O espaço das pequenas coisas

02
Jun21

Kit de Sobrevivência XXXIV - Zadie Smith

KS XXXIV Zadie Smith.png

No tempo que passei em Inglaterra, uma amiga que lá vive há cinco anos, resumiu a sua experiência em Inglaterra da seguinte forma: “os ingleses são todos cheios de regras, nem sequer me olham nos olhos durante a semana. À sexta-feira vão para os bares embebedar-se e já são os meus melhores amigos.”

 

Claro que é uma generalização absoluta de um grupo restrito e algumas pessoas foram muito amáveis durante o tempo que passei lá. Guardo memórias maravilhosas do campo, do rio, dos animais, da Natureza inglesa do burburinho das cidades, da oferta cultural.

 

Quando era mais nova, no Algarve, porém, a história era diferente. Frequentemente vi o cenário descrito pela minha amiga, o que sempre me incomodou. Refleti melhor sobre o povo inglês e percebi que é, como provavelmente muitos países, uma nação de contrastes: o campo e a cidade, a riqueza do centro de Londres e bairros nos subúrbios, a nobreza e a imigração. Sente-se particularmente em Londres, as pessoas tensas, sempre atarefadas, contrastantes com o laissez-faire dos dias de Verão.

 

Quando era pequena, por vezes, o meu Pai levava-me ao estádio de futebol. Quando o novo estádio estava a ser construído lembro-me de ouvir o meu Pai debater com os amigos: “não vai haver redes para segurar adeptos! Vai ser só invasões de campo!” dizia um amigo do meu Pai; “não pá, vai ser como os ingleses, que quando tiveram condições melhores, sem barreiras, ajustaram o comportamento.

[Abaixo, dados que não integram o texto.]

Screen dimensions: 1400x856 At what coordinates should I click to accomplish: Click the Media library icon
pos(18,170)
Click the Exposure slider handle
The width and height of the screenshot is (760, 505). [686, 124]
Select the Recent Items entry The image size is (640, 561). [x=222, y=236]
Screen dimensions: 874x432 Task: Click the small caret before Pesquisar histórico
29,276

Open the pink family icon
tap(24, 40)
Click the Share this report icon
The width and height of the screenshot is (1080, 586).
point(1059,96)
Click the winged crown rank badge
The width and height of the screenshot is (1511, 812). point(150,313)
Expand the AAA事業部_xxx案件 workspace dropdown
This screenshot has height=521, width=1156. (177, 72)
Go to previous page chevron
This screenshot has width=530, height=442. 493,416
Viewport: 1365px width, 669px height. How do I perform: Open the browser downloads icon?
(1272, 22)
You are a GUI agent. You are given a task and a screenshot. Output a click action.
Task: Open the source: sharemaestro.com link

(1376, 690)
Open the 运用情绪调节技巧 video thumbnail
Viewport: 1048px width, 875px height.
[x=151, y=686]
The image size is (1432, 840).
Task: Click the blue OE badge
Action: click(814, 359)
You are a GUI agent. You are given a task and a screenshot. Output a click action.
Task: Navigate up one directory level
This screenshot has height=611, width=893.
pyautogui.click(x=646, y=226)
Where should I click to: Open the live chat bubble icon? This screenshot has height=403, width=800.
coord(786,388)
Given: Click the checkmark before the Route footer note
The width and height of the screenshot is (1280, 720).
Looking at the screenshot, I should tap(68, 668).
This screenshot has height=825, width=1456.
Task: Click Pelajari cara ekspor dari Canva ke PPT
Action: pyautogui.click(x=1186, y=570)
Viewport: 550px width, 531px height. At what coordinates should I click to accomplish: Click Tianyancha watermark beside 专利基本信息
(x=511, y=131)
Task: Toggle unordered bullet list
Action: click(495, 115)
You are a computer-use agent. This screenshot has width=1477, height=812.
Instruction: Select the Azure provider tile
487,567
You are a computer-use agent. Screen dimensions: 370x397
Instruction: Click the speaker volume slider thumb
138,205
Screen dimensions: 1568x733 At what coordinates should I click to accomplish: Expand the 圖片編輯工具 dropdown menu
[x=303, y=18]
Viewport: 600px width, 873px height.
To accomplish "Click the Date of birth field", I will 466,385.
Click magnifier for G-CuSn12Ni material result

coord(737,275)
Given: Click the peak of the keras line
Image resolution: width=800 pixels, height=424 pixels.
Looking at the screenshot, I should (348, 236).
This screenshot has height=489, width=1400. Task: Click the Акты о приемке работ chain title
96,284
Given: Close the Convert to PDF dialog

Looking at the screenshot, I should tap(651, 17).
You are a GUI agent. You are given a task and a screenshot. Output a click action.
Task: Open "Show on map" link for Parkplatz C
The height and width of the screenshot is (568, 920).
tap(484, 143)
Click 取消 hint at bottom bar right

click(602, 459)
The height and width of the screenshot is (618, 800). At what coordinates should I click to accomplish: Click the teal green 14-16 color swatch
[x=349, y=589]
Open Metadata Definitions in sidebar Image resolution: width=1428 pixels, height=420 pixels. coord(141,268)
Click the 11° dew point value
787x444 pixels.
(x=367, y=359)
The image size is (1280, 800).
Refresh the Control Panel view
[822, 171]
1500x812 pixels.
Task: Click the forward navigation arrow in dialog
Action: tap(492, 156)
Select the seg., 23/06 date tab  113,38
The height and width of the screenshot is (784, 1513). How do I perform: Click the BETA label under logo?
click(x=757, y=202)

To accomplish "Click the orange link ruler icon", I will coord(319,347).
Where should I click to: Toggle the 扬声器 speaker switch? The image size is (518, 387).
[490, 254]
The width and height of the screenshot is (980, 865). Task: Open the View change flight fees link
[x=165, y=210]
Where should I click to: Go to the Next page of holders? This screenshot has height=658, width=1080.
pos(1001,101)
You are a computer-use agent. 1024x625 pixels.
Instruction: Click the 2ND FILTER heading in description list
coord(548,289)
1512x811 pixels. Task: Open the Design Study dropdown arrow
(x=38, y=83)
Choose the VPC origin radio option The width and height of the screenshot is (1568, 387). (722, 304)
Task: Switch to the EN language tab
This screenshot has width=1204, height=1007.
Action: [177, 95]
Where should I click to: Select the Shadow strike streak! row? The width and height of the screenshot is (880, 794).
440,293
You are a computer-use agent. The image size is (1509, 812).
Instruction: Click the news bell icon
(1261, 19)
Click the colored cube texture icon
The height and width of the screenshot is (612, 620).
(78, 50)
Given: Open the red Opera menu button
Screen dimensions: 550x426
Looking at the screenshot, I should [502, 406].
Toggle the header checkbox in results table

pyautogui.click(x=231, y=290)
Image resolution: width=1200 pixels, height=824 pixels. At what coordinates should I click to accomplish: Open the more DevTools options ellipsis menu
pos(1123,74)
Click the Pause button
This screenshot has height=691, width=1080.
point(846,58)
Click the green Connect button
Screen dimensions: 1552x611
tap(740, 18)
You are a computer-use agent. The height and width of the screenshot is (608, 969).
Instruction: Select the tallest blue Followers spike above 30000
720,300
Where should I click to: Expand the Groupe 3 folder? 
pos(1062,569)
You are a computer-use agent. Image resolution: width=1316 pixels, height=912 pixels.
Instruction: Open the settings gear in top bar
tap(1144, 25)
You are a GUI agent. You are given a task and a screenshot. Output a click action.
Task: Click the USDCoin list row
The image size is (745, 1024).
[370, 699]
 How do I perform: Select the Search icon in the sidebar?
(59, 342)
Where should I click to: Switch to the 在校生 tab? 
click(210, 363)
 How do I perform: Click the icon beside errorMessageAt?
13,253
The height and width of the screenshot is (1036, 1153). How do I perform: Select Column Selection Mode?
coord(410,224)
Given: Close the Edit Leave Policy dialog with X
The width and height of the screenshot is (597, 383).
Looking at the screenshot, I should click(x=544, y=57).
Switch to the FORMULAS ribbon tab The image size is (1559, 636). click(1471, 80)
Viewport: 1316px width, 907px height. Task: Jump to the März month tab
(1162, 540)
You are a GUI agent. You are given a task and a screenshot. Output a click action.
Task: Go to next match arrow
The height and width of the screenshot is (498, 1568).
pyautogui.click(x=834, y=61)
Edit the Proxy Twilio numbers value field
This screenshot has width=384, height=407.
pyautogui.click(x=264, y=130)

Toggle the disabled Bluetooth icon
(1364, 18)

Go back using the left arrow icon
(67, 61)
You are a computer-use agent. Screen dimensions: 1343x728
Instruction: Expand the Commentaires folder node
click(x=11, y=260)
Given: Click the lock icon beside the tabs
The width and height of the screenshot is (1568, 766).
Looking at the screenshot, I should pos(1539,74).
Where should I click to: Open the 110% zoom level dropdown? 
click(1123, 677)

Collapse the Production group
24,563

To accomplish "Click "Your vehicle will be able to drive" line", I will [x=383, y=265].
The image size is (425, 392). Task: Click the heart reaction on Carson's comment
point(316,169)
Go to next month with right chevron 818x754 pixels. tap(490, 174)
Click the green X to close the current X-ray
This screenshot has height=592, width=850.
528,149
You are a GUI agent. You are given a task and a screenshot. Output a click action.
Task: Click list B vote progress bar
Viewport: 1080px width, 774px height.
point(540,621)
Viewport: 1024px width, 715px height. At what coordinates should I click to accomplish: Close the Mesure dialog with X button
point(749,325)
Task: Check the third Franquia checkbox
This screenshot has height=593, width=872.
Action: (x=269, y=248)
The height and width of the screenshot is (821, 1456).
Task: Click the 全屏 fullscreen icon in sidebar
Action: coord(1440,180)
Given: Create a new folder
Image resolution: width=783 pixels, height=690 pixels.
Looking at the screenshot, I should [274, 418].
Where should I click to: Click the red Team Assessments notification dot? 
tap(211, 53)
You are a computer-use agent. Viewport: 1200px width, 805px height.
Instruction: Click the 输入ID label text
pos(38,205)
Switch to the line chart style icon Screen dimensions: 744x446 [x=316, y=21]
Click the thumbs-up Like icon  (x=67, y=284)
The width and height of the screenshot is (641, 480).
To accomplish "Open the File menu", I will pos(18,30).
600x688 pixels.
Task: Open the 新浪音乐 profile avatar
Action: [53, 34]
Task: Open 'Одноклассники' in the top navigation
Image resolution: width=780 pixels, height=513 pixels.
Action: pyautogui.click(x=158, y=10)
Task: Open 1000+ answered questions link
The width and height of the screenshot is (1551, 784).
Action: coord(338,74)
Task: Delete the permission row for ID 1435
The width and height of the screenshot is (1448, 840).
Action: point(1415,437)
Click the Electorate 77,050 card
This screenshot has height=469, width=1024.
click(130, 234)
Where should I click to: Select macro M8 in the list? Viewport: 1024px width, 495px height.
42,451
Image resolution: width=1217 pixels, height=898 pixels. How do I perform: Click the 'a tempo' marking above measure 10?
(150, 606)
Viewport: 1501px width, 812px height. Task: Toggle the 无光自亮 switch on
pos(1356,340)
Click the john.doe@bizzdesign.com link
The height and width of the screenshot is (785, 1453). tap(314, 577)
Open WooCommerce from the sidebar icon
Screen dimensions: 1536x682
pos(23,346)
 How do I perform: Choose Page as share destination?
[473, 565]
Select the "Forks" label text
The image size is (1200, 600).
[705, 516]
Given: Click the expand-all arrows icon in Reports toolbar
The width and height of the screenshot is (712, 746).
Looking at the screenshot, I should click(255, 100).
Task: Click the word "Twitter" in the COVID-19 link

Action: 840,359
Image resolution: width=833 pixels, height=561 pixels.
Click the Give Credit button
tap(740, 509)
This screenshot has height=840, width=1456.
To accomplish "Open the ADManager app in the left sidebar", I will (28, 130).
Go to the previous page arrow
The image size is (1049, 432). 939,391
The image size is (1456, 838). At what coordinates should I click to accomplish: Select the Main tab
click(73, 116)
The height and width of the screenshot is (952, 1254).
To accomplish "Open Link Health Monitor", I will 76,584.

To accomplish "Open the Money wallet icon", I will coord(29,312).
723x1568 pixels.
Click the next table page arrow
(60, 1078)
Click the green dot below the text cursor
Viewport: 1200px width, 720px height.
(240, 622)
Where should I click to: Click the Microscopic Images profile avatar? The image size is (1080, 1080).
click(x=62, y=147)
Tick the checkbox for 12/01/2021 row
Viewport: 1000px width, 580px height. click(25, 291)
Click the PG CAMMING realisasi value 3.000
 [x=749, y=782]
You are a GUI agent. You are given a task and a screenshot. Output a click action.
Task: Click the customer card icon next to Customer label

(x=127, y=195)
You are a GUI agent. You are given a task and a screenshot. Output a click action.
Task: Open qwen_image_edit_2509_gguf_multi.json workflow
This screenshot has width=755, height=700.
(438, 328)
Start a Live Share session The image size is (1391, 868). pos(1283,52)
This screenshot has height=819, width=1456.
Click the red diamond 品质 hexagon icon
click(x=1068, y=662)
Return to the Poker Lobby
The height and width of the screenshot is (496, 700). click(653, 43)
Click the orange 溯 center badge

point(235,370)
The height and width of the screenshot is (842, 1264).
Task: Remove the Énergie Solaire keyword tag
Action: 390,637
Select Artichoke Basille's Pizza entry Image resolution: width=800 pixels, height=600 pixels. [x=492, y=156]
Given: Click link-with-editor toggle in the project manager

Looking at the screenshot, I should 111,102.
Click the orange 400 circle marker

Isso dos hooligans está a desaparecer…” respondia o meu Pai.

 

A verdade é que as imagens divulgadas infelizmente mostram o pior dos adeptos ingleses: sob todas aquelas regras, existe uma sociedade profundamente dividida, racista, xenófoba, como contam Zadie Smith nos seus livros e os Duques de Sussex nas várias  entrevistas  que concederam.

 

O aspeto talvez mais preocupante é o tabu da saúde mental. Numa sociedade tão reprimida, é difícil tratar a saúde como um todo, apesar de existirem vários programas interessantes com foco na intervenção precoce e no que chamam de “mental fitness”. Mas esta raiva demonstrada pelos adeptos é um sintoma de uma comunidade que precisa de ajuda.